AI & LLMs
How an LLM decides to call your code
A language model can write you a beautiful function to fetch the weather. What it can't do — on its own — is run it. So how do assistants end up checking your calendar, searching a codebase, or placing an order? They use tools. And the model's only job is to decide which one.
The model can't actually run anything
A language model produces one thing: text. A "tool" is just a function you describe to it — a name, a sentence about what it does, and the inputs it expects. The model can't execute it. What it can do is emit a structured request that says "call get_weather with city = Pune." Your application sees that request, runs the real function, and hands the answer back.
The loop
Step by step, for "what's the weather in Pune?":
- You send the question plus a list of the tools available.

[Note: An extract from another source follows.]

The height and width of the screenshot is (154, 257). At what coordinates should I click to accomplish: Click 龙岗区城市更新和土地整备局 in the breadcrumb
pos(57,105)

- The model replies with either a normal answer or a tool call — structured data naming the function and its arguments.
- Your application runs the real function and gets "31°C, humid."
- You feed that result back into the model.
- The model turns it into a sentence — or decides it needs another tool and goes around again.
The model decides which tool and what arguments. Your code does the doing. The model never touches your systems directly — it only ever asks.
Why this matters
- It turns a text predictor into something that can act — search, calculate, book, query a database.
- You control the menu. The model can only reach the tools you expose — which is exactly how MCP servers package those tools up in a standard way.
- Never trust the arguments blindly. The model can pick the wrong tool or bad inputs. Validate before you run anything that matters.
That's the whole trick behind "AI agents": a plain request-and-reply loop, where one side happens to be very good at choosing the next move.